A basic EXPLAIN ANALYZE output shows you the planner's chosen strategy, the estimated versus actual row counts, and the time spent at each step. The key metrics to focus on are:
- Seq Scan -- the database reads every row in the table. Acceptable for small tables (under 10,000 rows) but a red flag for larger ones.
- Index Scan -- the database uses an index to find matching rows efficiently. This is what you want for filtered queries on large tables.
- Index Only Scan -- the database answers the query entirely from the index without touching the table. The fastest scan type.
- Nested Loop -- joins tables by scanning the inner table once per row in the outer table. Efficient when the inner scan uses an index.
- Hash Join -- builds a hash table from one side of the join, then probes it with the other. Efficient for larger result sets.
- Sort -- an explicit sort step, often for ORDER BY. Watch for sorts that spill to disk (indicated by "Sort Method: external merge").
What to Look For
The most important signal in an execution plan is the gap between estimated and actual rows.

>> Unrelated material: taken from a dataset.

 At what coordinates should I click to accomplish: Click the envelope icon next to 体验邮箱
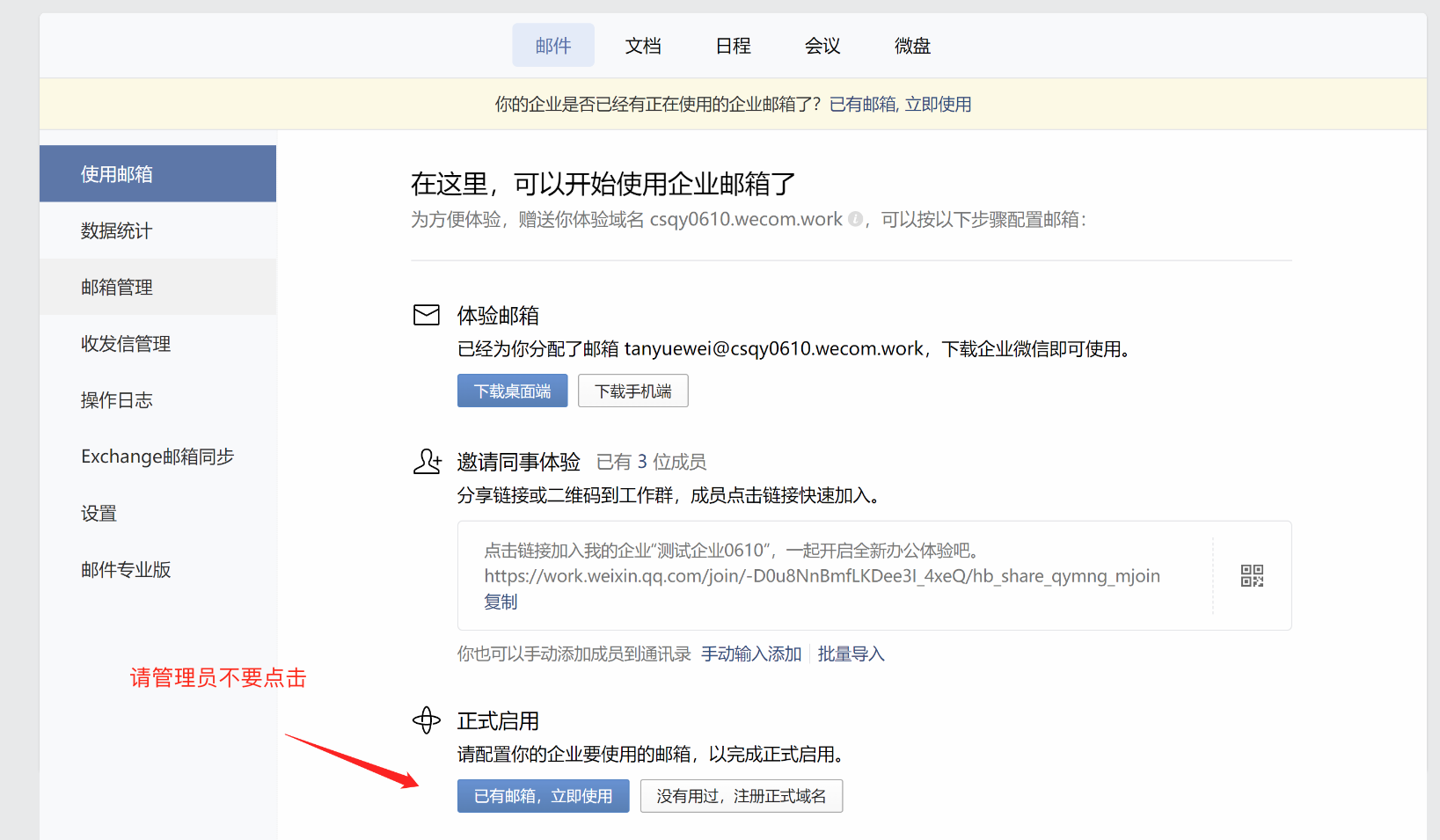[x=427, y=315]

When PostgreSQL estimates 10 rows but finds 100,000, it chose the wrong plan. This happens when table statistics are stale -- run ANALYZE on the table to update them.
Watch for sequential scans on large tables, sorts without indexes, and nested loops with sequential scans on the inner table. Each of these patterns indicates a missing index or a query that needs rewriting.

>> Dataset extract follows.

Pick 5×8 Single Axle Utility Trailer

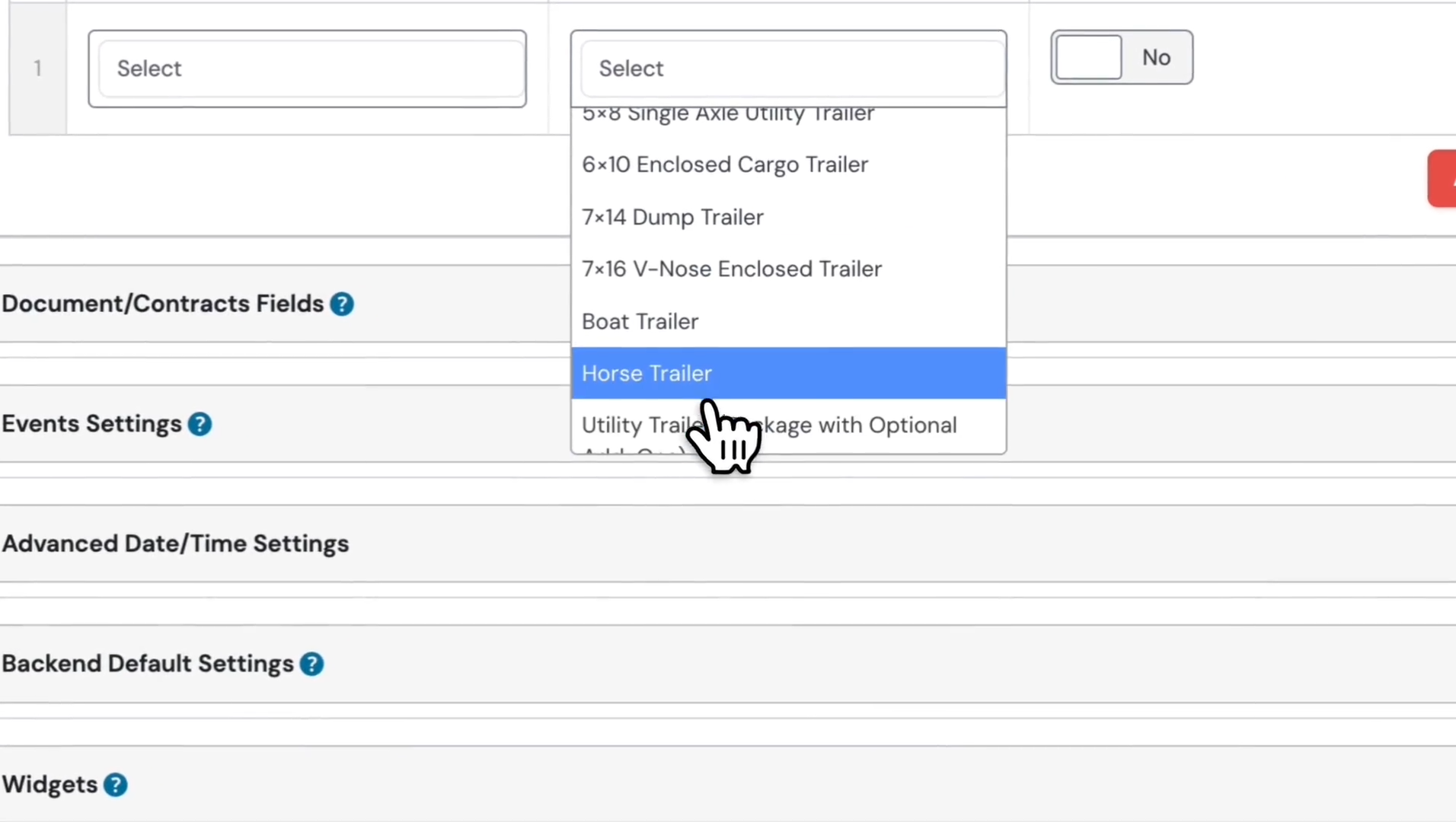tap(727, 116)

Index Types and When to Use Them
PostgreSQL offers several index types, each optimized for different query patterns. Choosing the right type is critical -- a GIN index on a column that only needs equality checks wastes storage and slows writes without improving reads.

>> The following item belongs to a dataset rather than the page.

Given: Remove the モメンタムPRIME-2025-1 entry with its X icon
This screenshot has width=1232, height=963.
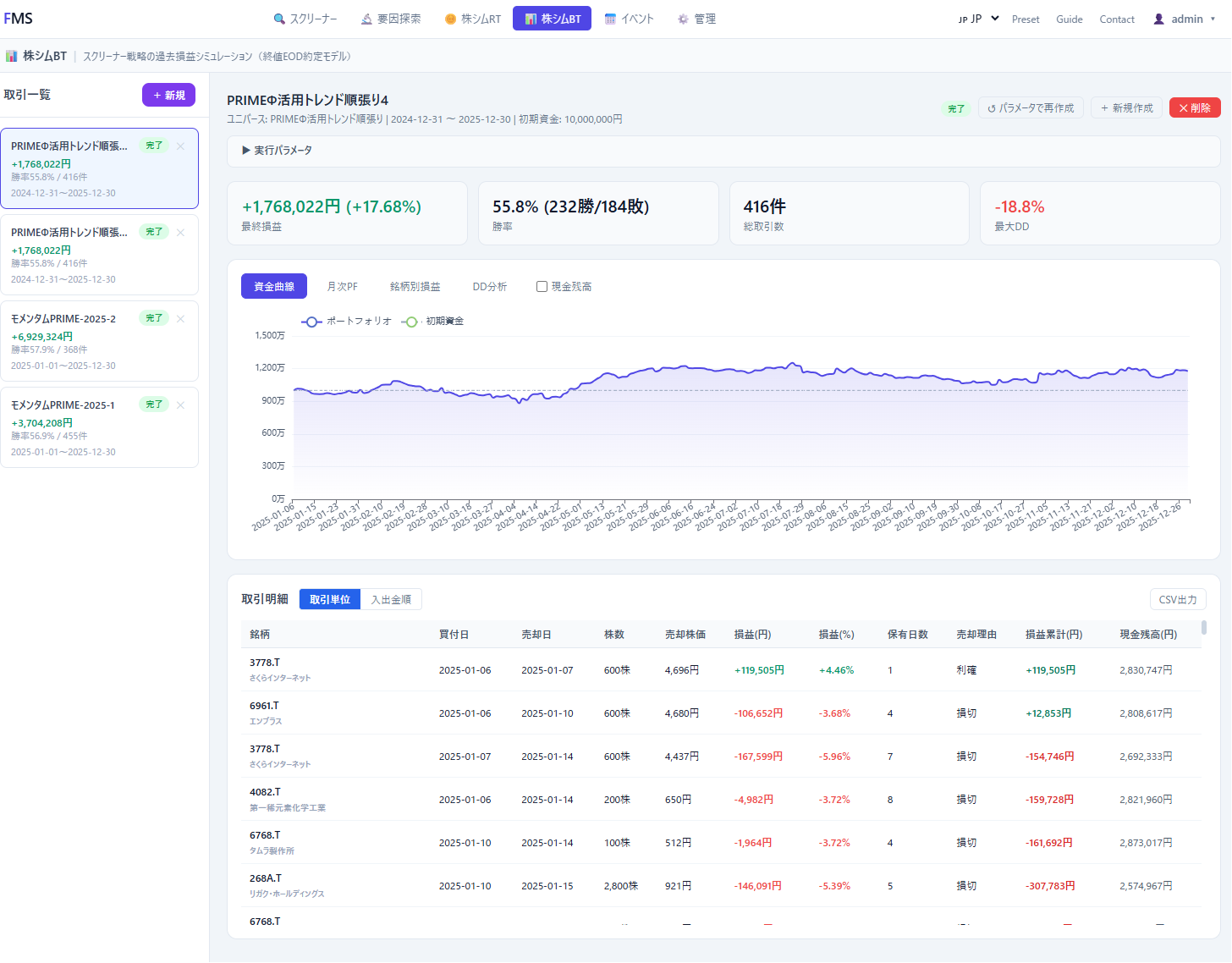Looking at the screenshot, I should [x=180, y=405].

| Index Type | Best For | Example Use Case | Storage Overhead |
|---|---|---|---|
| B-tree (default) | Equality, range, sorting, LIKE prefix | WHERE status = 'active', WHERE created_at > '2026-01-01' | Low to moderate |
| Hash | Equality only (no range) | WHERE uuid = '...' (rare, B-tree usually sufficient) | Low |
| GIN (Generalized Inverted) | Full-text search, JSONB containment, arrays | JSONB containment queries, full-text search, array operations | High |
| GiST (Generalized Search Tree) | Geometric data, range types, nearest-neighbor | Nearest-neighbor spatial queries, range type overlap queries | Moderate |
| BRIN (Block Range Index) | Naturally ordered data (timestamps, sequences) | WHERE created_at BETWEEN '2026-01-01' AND '2026-01-31' on append-only tables | Very low |
| Partial | Filtered subsets of data | WHERE status = 'pending' (index only pending rows) | Low |
B-tree Indexes
B-tree is the default and most versatile index type. It supports equality, range comparisons (less than, greater than, BETWEEN), sorting (ORDER BY), and prefix pattern matching (LIKE 'abc%'). For most columns in WHERE, JOIN, and ORDER BY clauses, a B-tree index is the correct choice.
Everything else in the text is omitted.